For this purpose, we assume that any adversary has knowledge of the people in the group, as well as any CMLs or DMLs used by the group.

Why is address mixing useful?

Address mixing potentially has a lot of use cases, but the most obvious is the case where a group of people wants to anonymously send messages to each other without revealing who is the sender, while still convincing everybody that the sender is a member of the group.

One could easily imagine a scenario where this group of people wants to conduct a completely anonymous survey (or maybe an election) while ensuring that only the responses of group members are regarded as valid.

Messages in Bitmessage only provide pseudonymity; if you know the identity of the person behind the sender address, he or she is not anonymous at all. This is undesirable in certain scenarios where the senders of messages wish to be completely anonymous to the group.

Of course, decentralized mailing lists (DMLs or chans) already provides the functionality of sending anonymous messages to a group (and, in fact, the address mixing schemes proposed here will make use of chans), but receiving a message anonymously in a chan only proves that the sender knows of the chan, and not that the sender is an accepted member of the group of people using the chan.
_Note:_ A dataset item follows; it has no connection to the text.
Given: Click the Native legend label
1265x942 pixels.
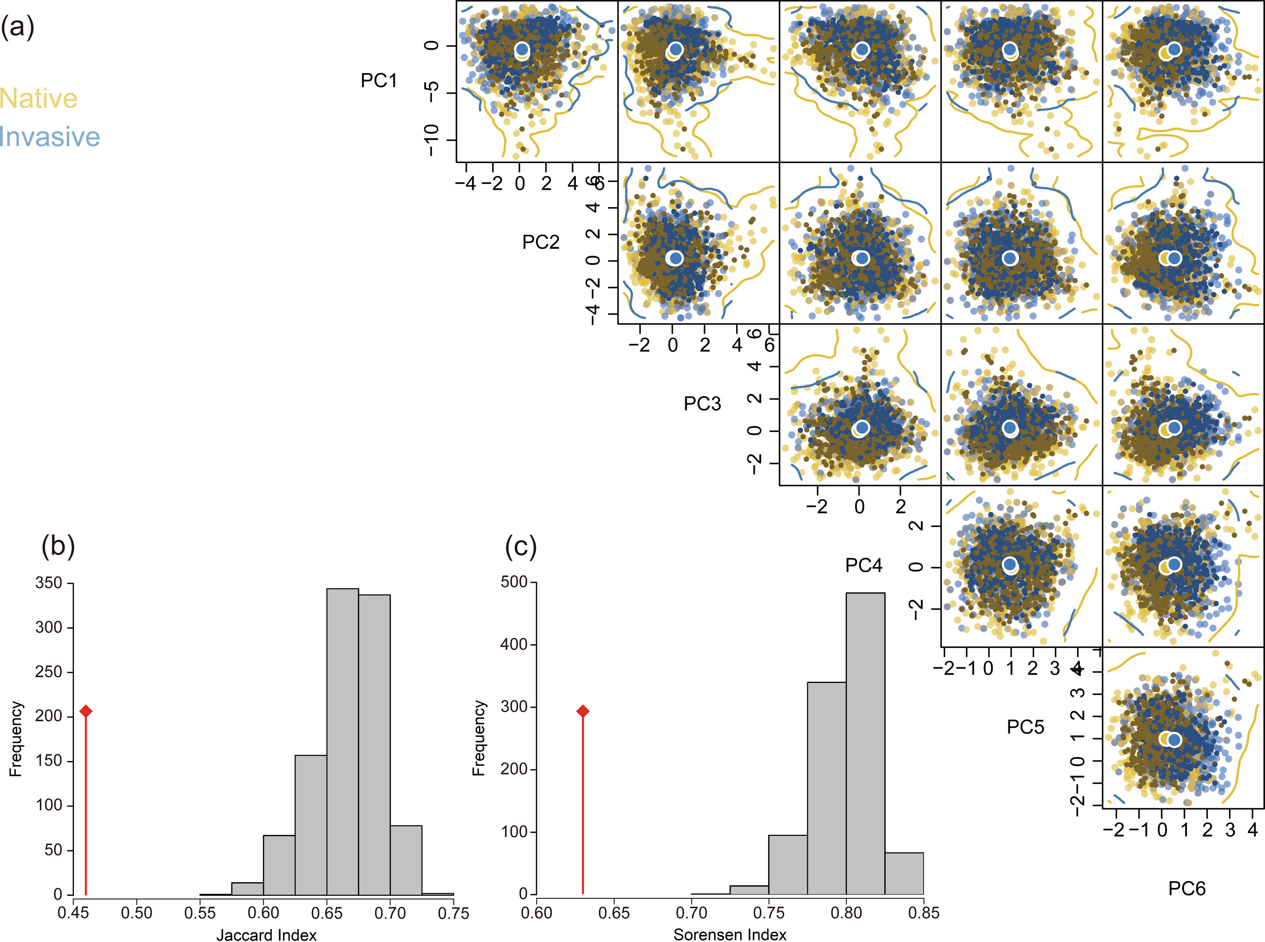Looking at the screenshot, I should (39, 98).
How could address mixing be done?

There are a number of ways to implement address mixing in Bitmessage, and this post will introduce two such ways, each with their own advantages and drawbacks. Both will be using chans as a means of broadcasting information to the other people in the group.

The first approach is rather simple, but allows an attacker armed only with knowledge of the chan to disrupt the mixing.
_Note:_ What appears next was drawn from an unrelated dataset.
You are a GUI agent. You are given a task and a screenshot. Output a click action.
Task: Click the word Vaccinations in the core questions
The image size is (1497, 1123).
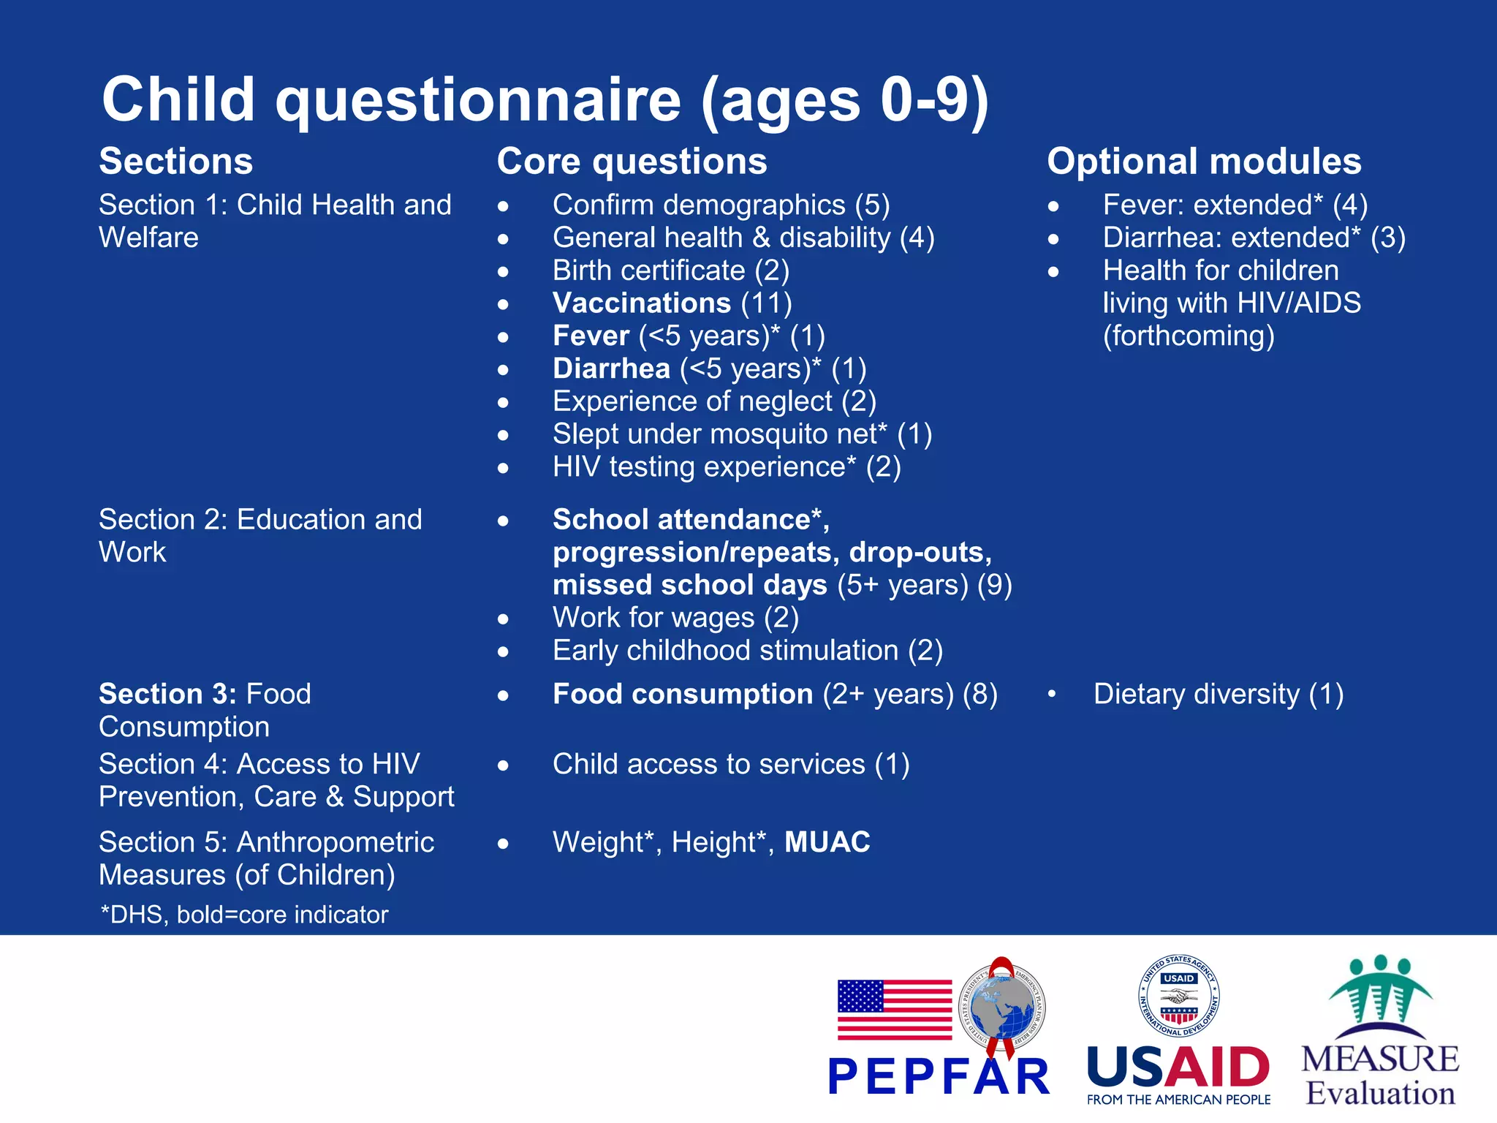(641, 303)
The second approach (binary mixing) is somewhat more complex, isn't so easily disrupted as the first one, but introduces some other drawbacks.

In the following, each person is assumed to know the following:

  • His/her own address Ai and new anonymous address A'i.
  • A list of addresses of everybody in the group L={A0A1, …, A|L|-1}.

Furthermore, the resulting list of anonymous addresses will be denoted L'={A'0A'1, …, A'|L'|-1}.

Simple mixing

Simple mixing works by having two separate rounds of message exchange, a registration round and a signing round, where each round has a deadline and the end of the registration round signals the start of the signing round:

Registration round Everyone broadcasts1 a registration message from their anonymous address to the chan.

Signing round All members of the group now hold a list of anonymous addresses received from the registering round. Each member then verifi es that their own anonymous address (A'i) is on the list, signs the normalized list with his or her public address (Ai), and broadcasts this signature to the chan.

1 Alternatively, the person could anonymously broadcast a message containing the new address in the message content, but this method ensures that someone actually has the private keys for the address.

Considerations

A few checks must be made in order for this mixing scheme to function properly:

Firstly, when the registration round ends, the members must check if there are more anonymous addresses than original addresses, i.e. if |L'|>|L|. If this is the case, the mixing must be canceled since at least one of the anonymous addresses are not eligible.

On the other hand, if there are fewer anonymous addresses than original addresses, i.e. |L|>|L'|, we assume that one or more members have not participated in the mixing, and we can choose to abort or continue depending on what we want to use the anonymous addresses for.

Secondly, when the signing round ends, everybody must then check that there is exactly as many unique2 signatures as there is anonymous addresses. If there are fewer signatures, it implies that one or more anonymous addresses are not to be included in L', and if there are more signatures, it means that one or more members have signed the list of addresses without owning one of these addresses3.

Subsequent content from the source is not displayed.